EU-Pharma- und Autoindustrie drängen
Aber nicht nur unsere Gesundheit ist bedroht. Die EU fordert für ihre Pharmaindustrie eine Verschärfung des Patentrechts für Medikamente, und das heißt: größeren Schutz des intellektuellen Eigentums zu Gunsten ihrer Konzerne. Dies bedeutet in weiterer Folge einen starken Preisanstieg bei Medikamenten in den Mercosur-Staaten, obwohl sich sehr viele Menschen dort - wenn überhaupt - nur die kostengünstigen Generika leisten können. Die lokale Pharmaindustrie, die solche Medikamente derzeit herstellt und entwickelt, würde massiv eingeschränkt werden. Auch die Autoindustrie in Brasilien, die auf regionalen Absatz setzt, fürchtet die übermächtige Konkurrenz der EU-Konzerne.

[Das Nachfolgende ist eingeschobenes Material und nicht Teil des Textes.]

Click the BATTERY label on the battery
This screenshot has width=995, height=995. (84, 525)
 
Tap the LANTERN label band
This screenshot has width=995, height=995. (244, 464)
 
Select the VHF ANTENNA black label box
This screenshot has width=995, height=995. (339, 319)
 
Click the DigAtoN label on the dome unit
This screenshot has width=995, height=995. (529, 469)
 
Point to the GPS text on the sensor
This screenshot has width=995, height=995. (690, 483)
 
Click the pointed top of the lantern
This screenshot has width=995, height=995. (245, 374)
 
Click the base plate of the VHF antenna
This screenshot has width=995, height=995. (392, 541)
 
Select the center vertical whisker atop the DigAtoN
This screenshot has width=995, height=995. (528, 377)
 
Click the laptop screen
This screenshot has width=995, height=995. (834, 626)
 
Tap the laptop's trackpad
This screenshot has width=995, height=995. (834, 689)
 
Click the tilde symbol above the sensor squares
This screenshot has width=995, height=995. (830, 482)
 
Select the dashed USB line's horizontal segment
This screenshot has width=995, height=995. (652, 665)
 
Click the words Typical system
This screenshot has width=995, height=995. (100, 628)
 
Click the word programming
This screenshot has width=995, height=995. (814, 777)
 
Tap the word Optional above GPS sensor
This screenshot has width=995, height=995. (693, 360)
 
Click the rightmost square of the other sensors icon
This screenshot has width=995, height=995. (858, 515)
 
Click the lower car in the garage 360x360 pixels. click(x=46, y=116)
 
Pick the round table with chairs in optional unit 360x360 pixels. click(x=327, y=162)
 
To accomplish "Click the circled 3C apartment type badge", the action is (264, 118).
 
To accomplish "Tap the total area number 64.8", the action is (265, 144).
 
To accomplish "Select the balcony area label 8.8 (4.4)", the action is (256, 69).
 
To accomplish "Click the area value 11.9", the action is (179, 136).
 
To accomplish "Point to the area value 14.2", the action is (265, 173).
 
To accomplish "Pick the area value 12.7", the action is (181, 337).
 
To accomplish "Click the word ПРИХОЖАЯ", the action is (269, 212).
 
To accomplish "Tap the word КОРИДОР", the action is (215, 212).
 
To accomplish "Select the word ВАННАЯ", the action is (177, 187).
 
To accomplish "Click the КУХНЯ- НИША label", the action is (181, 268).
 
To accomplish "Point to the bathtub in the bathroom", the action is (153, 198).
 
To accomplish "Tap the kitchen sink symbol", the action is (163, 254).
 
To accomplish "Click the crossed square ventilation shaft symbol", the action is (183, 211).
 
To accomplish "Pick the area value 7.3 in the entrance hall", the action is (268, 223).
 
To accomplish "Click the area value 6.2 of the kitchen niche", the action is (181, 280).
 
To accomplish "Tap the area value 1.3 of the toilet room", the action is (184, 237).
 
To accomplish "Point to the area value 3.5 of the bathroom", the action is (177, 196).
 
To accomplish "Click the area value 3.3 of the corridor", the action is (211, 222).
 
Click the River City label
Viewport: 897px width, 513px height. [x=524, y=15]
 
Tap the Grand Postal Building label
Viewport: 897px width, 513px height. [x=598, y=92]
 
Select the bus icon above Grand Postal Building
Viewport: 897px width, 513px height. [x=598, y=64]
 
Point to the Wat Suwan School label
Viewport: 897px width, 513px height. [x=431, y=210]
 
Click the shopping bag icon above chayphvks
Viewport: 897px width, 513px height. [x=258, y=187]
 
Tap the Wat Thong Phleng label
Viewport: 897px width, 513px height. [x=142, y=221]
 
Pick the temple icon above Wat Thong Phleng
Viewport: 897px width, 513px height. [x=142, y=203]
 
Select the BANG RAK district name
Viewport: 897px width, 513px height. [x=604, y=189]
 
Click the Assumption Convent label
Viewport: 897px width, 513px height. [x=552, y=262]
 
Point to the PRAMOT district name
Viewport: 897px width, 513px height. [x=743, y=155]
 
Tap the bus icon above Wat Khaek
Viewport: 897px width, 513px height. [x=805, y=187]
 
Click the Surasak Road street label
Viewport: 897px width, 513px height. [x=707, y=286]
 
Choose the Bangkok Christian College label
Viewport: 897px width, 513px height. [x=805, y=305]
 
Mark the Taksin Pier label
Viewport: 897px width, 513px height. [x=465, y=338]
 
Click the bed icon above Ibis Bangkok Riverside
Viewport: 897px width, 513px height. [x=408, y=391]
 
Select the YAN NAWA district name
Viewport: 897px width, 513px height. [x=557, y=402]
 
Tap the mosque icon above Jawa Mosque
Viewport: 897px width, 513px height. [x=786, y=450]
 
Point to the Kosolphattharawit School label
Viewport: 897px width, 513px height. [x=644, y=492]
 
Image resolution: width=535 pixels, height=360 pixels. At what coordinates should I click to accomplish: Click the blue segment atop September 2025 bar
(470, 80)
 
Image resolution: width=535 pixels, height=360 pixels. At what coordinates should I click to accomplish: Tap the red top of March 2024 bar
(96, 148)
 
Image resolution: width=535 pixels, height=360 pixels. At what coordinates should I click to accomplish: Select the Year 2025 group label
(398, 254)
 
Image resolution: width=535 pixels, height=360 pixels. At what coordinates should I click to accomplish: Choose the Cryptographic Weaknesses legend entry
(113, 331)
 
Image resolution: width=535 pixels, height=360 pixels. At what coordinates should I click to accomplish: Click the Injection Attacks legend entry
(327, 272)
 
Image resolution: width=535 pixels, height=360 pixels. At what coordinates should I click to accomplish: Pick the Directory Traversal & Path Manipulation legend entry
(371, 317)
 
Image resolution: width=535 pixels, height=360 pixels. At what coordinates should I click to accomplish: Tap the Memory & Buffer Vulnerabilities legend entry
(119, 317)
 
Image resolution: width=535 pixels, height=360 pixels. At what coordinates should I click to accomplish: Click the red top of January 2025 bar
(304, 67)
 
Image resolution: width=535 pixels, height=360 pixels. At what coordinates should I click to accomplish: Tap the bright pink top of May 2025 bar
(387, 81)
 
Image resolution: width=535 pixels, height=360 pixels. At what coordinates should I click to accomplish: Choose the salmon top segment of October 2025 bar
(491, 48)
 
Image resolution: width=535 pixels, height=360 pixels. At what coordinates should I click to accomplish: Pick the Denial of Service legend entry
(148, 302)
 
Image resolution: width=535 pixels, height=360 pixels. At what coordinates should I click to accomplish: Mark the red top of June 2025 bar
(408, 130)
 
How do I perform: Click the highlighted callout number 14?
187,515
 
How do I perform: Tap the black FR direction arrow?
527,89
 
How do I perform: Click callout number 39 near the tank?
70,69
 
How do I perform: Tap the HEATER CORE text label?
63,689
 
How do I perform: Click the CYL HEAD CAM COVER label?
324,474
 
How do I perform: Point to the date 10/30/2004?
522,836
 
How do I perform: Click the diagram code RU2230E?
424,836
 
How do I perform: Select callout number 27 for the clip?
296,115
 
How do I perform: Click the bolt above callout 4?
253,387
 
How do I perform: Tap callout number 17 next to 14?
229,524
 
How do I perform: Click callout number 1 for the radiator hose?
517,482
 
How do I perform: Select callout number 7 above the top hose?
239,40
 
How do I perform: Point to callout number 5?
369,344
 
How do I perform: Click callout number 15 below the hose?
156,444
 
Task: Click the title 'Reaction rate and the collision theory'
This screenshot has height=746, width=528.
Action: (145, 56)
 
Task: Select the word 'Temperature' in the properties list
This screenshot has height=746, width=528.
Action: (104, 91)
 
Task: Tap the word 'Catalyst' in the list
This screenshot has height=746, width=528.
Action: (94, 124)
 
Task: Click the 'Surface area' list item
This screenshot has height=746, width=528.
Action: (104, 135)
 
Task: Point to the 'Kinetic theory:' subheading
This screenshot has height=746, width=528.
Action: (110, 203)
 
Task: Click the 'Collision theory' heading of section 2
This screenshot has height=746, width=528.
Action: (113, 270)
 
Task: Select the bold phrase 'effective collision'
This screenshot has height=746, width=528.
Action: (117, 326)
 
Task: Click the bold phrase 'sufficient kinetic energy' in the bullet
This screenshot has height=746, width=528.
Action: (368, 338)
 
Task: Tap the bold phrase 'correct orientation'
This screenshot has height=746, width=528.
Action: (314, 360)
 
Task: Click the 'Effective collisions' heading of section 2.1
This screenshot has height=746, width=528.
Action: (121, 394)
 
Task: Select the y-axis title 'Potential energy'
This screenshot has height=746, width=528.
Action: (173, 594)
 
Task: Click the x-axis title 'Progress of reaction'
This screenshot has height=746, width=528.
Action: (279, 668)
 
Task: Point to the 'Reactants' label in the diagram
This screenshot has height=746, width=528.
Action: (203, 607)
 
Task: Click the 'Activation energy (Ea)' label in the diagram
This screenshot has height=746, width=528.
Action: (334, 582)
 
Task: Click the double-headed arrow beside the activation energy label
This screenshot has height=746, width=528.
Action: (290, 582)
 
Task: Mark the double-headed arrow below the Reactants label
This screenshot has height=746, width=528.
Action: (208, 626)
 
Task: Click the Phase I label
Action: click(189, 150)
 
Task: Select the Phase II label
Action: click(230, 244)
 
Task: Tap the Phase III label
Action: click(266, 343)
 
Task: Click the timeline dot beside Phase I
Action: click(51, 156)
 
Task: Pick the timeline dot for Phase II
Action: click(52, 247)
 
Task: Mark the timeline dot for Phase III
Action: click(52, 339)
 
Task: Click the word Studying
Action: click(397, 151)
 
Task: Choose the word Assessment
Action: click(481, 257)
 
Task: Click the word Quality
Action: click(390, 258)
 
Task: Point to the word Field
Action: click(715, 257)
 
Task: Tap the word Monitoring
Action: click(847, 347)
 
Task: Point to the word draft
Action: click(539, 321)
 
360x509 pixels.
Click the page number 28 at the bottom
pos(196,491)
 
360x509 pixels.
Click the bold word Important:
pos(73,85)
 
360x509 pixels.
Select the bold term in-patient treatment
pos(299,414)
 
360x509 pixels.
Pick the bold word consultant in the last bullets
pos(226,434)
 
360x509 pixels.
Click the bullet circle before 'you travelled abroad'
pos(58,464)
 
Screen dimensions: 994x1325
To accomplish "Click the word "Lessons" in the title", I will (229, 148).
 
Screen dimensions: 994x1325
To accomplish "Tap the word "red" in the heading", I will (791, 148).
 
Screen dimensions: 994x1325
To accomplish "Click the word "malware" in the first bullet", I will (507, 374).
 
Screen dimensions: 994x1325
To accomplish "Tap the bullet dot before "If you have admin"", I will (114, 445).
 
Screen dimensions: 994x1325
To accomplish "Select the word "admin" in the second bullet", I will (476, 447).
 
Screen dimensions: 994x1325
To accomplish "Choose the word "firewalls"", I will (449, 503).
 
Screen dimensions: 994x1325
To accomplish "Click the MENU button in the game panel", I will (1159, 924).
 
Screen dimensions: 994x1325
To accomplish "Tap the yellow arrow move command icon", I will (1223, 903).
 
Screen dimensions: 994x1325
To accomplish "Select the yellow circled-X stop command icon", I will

Fakt ist, dass dieses und sämtliche andere Freihandelsabkommen für Konzerne und Großindustrielle massive Gewinne bedeuten, die „normalen“ Menschen und der Umweltschutz dabei aber enorme, nicht wieder rückgängig zu machende Nachteile in Kauf nehmen müssen. Die EU-Verträge sind derart abgefasst, dass „im großen Stil“ kaum Widerstand möglich ist. Noch können nationale Parlamente ein ernsthaftes Veto einlegen. Das hat Österreich bei CETA leider nicht getan. Deshalb ist unsere einzige Chance, in Zukunft derartige Freihandelsverträge zu verhindern, indem wir für eine Volksabstimmung über solche Freihandelsverträge kämpfen.